Figure 1—figure supplement 2. ieCtnnb1 is predominantly active in developing intestine.

(A) Hi-C data of BALB/c mouse large intestine at indicated locus. Boundaries of topologically associating domains (TADs) and locations of Ctnnb1 promoter and ieCtnnb1 (blue bars) were marked. (B) Top: schematic representation of ieCtnnb1 core region (2,153 bp, dark purple shading). The location of an annotated ENCODE cCRE was indicated. Bottom: HEK293T, HCT116, and HeLa cells were transfected with indicated plasmids for 48 hr for luciferase reporter assay. (C) Representative images showing X-Gal staining of proximal, middle, and distal small intestinal sections of 8-week-old H11^i.enh mice (blue). (D) Representative image showing X-Gal and eosin staining of the liver of 8-week-old H11^i.enh mice (X-Gal: blue, eosin: red). (E) Immunoblotting of indicated proteins derived from proximal, middle, and distal small intestine tissues of WT C57/BL6 mice. (F) Flow cytometry assays to isolate GFP+ and GFP- cells from small intestinal crypts of Lgr5-EGFP (n=3) and Ctnnb1^Δi.enh;Lgr5-EGFP (n=3) mice. Quantitative reverse transcription PCR (RT-qPCR) showing relative mRNA levels of GFP, Lgr5, and LacZ in aforementioned GFP+ and GFP- cells. (G–H) Representative images showing X-Gal staining of gastrointestinal tracts, and sections of proximal and distal small intestine, and large intestine of P7 H11^i.enh (G) mice and P7 BAT-Gal mice (H). (I) Generation and genotyping of Ctnnb1^Δi.enh mice. WT, wild-type; sgRNA, single-guide RNA. (J) Relative mRNA levels of Ctnnb1 in the liver of WT (n=3) and Ctnnb1^Δi.enh (n=3) mice. (K) Relative mRNA levels of genes (Ulk4, Rpl14, and Entpd3) located in the same TAD as Ctnnb1 in small intestinal crypts of WT (n=3) and Ctnnb1^Δi.enh (n=3) mice. Scale bars, 1 cm (whole mount in F and G), 100 μm (C, D, F, and G), 10 μm (magnified insets in C). Quantification data are shown as means ± SEM. Statistical significance was determined using two-way ANOVA (B) and an unpaired two-tailed Student’s t-test (F, J, and K). *p<0.05, **p<0.01, ***p<0.001, and ****p<0.0001. ns, not significant.

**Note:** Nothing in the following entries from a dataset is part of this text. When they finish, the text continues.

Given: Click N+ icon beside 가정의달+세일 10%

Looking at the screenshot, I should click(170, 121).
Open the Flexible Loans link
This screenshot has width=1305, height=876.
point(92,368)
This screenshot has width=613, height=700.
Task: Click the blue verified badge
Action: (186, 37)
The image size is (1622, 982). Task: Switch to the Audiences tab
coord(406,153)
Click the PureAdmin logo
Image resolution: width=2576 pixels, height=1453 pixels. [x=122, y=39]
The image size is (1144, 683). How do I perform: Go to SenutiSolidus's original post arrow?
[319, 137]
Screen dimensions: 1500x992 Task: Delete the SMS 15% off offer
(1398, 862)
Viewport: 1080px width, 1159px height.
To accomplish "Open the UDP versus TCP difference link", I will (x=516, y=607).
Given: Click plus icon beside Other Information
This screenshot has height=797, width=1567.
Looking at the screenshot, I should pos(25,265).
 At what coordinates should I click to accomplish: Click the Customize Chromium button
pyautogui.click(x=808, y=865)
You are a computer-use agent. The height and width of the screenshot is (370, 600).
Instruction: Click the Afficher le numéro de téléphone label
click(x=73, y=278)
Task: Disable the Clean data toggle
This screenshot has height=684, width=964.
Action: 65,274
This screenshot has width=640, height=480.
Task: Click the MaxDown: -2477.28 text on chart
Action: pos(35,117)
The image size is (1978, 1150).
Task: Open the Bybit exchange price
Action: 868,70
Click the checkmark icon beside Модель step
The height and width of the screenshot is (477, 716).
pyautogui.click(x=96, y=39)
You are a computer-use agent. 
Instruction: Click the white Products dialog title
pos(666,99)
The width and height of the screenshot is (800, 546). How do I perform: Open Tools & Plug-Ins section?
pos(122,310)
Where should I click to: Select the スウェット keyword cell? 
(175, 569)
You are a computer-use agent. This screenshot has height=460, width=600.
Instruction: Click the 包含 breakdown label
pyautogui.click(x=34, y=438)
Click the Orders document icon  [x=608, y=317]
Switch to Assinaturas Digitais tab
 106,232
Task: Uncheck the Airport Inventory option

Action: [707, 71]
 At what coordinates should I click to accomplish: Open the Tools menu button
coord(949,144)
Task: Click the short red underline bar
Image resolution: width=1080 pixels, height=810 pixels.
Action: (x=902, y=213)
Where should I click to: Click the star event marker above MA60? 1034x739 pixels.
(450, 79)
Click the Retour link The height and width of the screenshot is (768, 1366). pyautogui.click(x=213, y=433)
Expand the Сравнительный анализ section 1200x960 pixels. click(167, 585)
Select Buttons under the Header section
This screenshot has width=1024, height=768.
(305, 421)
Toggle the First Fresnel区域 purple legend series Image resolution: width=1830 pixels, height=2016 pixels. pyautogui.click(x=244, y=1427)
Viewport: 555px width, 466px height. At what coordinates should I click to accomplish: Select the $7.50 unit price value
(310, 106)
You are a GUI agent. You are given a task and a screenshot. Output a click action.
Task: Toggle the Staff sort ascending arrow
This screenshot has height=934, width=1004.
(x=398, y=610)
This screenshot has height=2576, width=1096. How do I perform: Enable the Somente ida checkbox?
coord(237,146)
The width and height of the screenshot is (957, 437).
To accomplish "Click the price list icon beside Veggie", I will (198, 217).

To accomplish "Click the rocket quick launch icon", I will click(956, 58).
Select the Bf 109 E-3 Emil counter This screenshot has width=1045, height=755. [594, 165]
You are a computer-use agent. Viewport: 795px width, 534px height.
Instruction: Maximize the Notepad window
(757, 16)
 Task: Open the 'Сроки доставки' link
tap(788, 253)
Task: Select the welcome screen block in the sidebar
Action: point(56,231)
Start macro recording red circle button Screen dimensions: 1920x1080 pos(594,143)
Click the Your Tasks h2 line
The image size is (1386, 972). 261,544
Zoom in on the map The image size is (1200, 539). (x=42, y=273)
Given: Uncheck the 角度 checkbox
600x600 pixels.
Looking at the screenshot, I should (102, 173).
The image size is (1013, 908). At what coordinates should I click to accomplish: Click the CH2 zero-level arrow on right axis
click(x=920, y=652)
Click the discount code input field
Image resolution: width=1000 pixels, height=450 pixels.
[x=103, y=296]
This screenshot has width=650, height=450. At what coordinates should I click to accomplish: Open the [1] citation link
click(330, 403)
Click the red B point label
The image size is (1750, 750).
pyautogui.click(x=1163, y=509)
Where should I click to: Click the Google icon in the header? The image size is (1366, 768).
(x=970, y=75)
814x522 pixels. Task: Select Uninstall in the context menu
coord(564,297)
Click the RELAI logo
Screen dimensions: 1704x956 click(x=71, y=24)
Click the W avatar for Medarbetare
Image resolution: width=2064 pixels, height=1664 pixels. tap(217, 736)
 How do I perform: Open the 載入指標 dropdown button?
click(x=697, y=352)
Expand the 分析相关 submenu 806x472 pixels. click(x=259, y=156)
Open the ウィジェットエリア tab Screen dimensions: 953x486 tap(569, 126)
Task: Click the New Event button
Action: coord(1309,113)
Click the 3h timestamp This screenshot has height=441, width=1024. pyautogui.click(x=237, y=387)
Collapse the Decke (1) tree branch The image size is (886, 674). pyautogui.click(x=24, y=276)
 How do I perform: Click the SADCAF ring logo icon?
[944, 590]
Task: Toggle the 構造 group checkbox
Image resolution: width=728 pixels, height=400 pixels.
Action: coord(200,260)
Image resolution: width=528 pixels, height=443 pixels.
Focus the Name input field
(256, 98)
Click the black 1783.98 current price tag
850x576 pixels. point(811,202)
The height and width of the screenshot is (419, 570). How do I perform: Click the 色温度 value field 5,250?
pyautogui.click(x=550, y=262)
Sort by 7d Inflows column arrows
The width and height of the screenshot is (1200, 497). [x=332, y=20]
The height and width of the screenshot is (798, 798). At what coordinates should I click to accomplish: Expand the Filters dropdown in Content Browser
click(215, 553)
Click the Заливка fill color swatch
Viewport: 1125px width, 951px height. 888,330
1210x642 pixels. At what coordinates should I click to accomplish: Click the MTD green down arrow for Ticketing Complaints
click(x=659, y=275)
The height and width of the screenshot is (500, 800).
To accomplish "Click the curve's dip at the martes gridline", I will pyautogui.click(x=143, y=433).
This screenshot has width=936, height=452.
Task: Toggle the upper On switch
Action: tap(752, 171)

Figure 1—figure supplement 3. The list of Wnt signaling pathway components downregulated in Ctnnb1^Δi.enh crypts.

(A) A schematic diagram highlighting downregulated components of the Wnt signaling pathway in the crypts of the Ctnnb1^Δi.enh small intestine. (B) A table showing Wnt signaling pathway components downregulated in Ctnnb1^Δi.enh crypts.